Medianesia.id, Batam – Greenflation, atau inflasi hijau, menjadi ancaman baru di tengah transisi energi. Kondisi ini dipicu oleh kenaikan harga komoditas penting, seperti tembaga, litium, dan kobalt, yang dibutuhkan untuk memproduksi energi terbarukan.
Greenflation mengacu pada kondisi pembengkakan biaya dan harga karena model bisnis yang mengadaptasi metode produksi dengan teknologi rendah karbon.
Sistem produksi ini akan meningkatkan biaya marjinal setiap unit yang diproduksi dalam jangka pendek dan meningkatkan penggunaan energi.
Salah satu faktor yang menyebabkan greenflation adalah kenaikan harga komoditas penting, seperti tembaga, litium, dan kobalt.
Kendaraan listrik, misalnya, menggunakan mineral enam kali lebih banyak dibandingkan kendaraan konvensional.
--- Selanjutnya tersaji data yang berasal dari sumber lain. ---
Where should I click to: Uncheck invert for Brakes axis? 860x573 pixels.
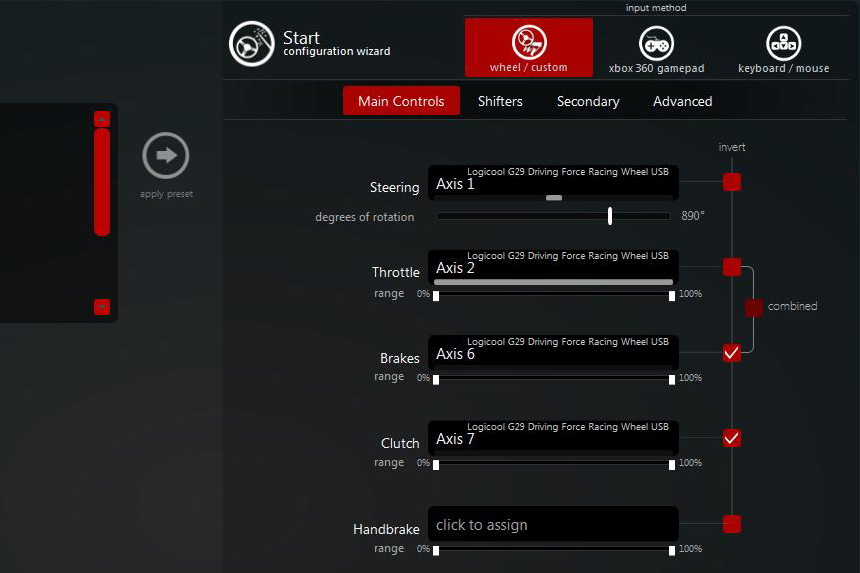coord(732,352)
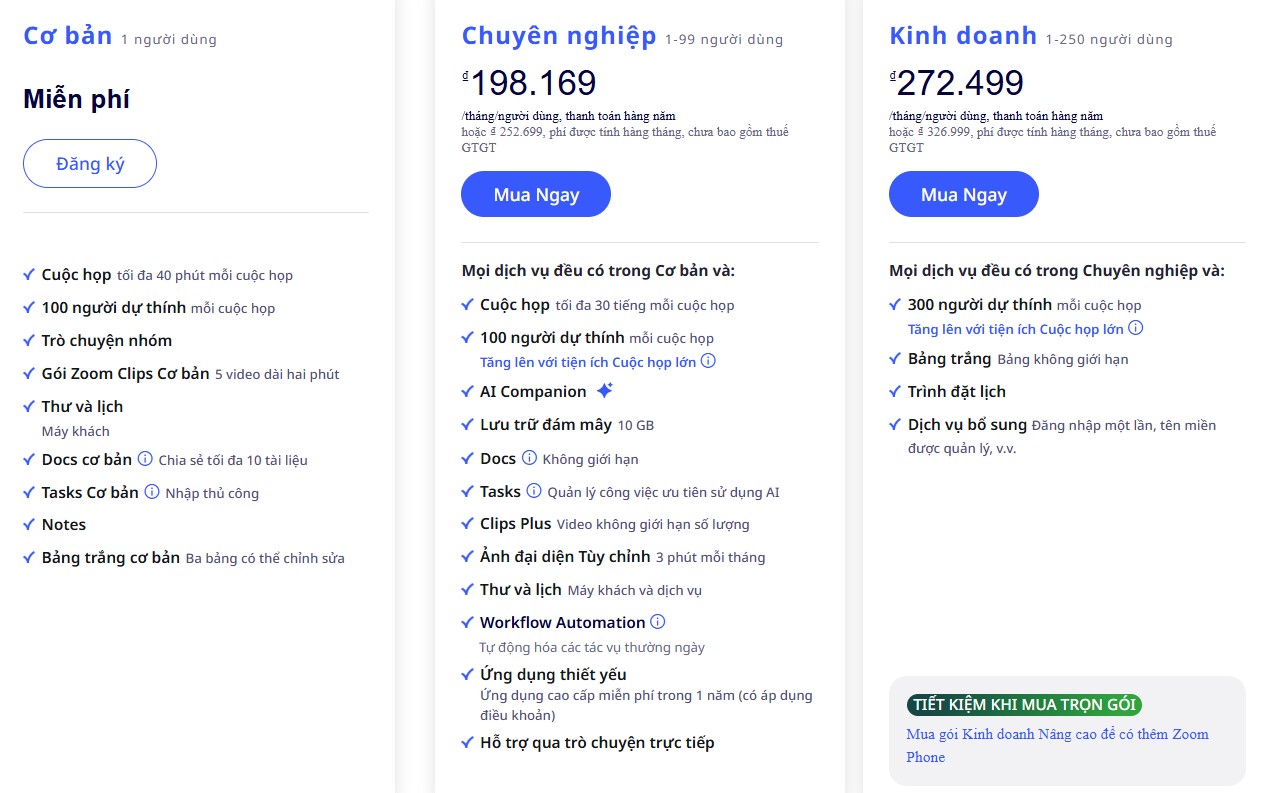Image resolution: width=1268 pixels, height=793 pixels.
Task: Click info icon after Cuộc họp lớn in Chuyên nghiệp
Action: (x=708, y=361)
Sementara, pembangkit listrik tenaga angin lepas pantai membutuhkan jumlah tembaga tujuh kali lipat dibandingkan dengan pembangkit listrik tenaga gas.
Seiring dengan meningkatnya permintaan untuk teknologi ramah lingkungan, pasokan komoditas penting menjadi terbatas dalam jangka pendek dan menengah.